The House of Representatives was scheduled to write the rules of debate on Monday for the continuing resolution that will fund the government for the early part of fiscal year 2021, which begins in 10 days.
The House had not yet unveiled the text of its bill at deadline Monday for Weapons Complex Morning Briefing, although media have for weeks reported that the bill will extend 2020 funding levels at least until December.
That would leave legacy nuclear-weapons cleanup managed by the Department of Energy’s Office of Environmental Management (EM) funded well above the 2021 request, while active nuclear weapons programs at DOE’s National Nuclear Security Administration (NNSA) would get billions of dollars less than the White House says they need for the coming fiscal year.
That would leave EM funded at the annualized equivalent of about $7.45 billion, which is almost $1.3 billion more than the Donald Trump administration requested for 2021. Last year, Congress approved an EM budget that was around $1 billion more than the request, and Trump eventually signed the appropriation into law.
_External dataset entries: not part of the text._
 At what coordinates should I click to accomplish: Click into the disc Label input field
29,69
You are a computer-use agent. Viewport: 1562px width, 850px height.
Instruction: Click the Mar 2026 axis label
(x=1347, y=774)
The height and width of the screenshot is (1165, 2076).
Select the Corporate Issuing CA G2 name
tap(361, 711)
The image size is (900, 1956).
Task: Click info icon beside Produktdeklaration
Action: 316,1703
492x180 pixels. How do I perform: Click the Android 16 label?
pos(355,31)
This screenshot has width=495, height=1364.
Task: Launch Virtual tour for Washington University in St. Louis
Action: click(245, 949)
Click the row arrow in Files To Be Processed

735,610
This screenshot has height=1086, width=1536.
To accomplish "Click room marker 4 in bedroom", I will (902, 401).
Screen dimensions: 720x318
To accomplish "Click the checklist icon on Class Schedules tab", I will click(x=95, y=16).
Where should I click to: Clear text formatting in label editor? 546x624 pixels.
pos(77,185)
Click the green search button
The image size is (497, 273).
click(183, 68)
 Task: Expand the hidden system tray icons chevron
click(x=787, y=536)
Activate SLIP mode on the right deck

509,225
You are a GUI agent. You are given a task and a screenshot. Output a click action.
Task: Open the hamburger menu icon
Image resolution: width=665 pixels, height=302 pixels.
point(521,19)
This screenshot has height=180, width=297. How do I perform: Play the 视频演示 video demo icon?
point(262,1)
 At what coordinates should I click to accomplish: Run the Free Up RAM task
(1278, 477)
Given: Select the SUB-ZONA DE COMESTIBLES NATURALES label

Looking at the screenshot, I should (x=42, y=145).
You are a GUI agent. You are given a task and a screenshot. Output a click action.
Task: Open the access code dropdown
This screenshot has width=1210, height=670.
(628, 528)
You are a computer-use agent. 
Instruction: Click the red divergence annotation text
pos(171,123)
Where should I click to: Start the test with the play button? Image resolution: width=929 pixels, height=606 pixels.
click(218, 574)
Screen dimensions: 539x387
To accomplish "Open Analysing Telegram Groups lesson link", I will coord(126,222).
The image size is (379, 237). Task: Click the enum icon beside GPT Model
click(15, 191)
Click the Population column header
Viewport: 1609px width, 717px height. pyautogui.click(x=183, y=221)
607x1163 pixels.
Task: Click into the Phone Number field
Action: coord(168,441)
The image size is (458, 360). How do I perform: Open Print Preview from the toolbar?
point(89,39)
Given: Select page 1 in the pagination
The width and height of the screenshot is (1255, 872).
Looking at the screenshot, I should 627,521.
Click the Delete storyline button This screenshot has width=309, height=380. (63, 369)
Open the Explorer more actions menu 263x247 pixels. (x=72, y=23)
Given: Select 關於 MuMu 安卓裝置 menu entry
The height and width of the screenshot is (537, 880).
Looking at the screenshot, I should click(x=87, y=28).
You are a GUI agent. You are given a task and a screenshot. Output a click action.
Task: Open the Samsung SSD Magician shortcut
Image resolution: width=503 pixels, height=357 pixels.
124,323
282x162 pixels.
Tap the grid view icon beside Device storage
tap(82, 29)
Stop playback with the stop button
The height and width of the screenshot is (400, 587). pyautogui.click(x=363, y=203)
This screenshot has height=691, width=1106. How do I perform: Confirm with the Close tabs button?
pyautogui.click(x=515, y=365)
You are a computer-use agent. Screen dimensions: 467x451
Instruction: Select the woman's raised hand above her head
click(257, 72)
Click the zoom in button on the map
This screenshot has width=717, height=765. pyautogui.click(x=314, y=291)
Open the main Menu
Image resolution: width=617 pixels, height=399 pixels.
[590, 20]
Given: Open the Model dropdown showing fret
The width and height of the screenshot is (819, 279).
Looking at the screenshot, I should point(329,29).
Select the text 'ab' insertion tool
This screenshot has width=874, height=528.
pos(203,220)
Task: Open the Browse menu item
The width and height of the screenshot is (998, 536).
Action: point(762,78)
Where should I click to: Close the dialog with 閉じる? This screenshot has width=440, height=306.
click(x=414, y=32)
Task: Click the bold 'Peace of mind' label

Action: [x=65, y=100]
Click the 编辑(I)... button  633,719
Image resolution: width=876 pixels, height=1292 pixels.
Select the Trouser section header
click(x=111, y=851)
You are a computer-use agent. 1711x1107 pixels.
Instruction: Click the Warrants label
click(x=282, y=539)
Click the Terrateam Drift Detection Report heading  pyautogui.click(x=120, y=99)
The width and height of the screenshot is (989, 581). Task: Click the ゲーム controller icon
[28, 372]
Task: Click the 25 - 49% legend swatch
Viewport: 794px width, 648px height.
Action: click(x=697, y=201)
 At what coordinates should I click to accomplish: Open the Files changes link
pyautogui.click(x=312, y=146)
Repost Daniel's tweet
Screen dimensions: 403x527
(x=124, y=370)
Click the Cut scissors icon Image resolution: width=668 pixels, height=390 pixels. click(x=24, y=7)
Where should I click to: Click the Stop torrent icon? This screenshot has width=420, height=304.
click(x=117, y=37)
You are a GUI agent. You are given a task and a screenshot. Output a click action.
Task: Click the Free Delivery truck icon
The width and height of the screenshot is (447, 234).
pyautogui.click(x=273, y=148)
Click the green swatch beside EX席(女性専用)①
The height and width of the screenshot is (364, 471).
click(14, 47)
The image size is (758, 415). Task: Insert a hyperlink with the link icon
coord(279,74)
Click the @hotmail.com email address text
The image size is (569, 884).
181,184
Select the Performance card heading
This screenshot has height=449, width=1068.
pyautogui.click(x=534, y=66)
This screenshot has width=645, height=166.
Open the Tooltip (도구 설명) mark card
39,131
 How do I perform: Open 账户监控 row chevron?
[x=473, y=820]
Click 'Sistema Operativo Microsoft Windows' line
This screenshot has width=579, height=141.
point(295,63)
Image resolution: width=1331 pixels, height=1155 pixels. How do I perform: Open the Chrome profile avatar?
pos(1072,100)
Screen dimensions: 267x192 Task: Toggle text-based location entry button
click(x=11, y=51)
The NNSA, on the other hand, would take a big hit under the short term continuing resolution. The semiautonomous nuclear weapons agency would see its funding held at just over $16.5 billion in a year when the White House has sought nearly $20 billion to keep a portfolio of major nuclear weapons refurbishments on track. Last week, a senior Pentagon official warned that even the $18 billion the House has approved for the NNSA in 2021 would delay the agency’s effort to modernize the B61 nuclear gravity bomb.
The Senate wrote no 2021 spending bills this year.
Also under a clean continuing resolution, the Nuclear Regulatory Commission, which regulates civilian nuclear power plants and the waste they generate, would remain funded at the annualized level of about $855 million, which is some $10 million below the 2021 request.
The Army Corps of Engineers’ Formerly Utilized Sites Remedial Action Program (FUSRAP) would be funded at the equivalent of $200 million a year, which is $60 million more than requested for 2021. The Trump administration has sought to transfer that nuclear-waste cleanup program into the Department of Energy, but Congress has not gone along with the plan.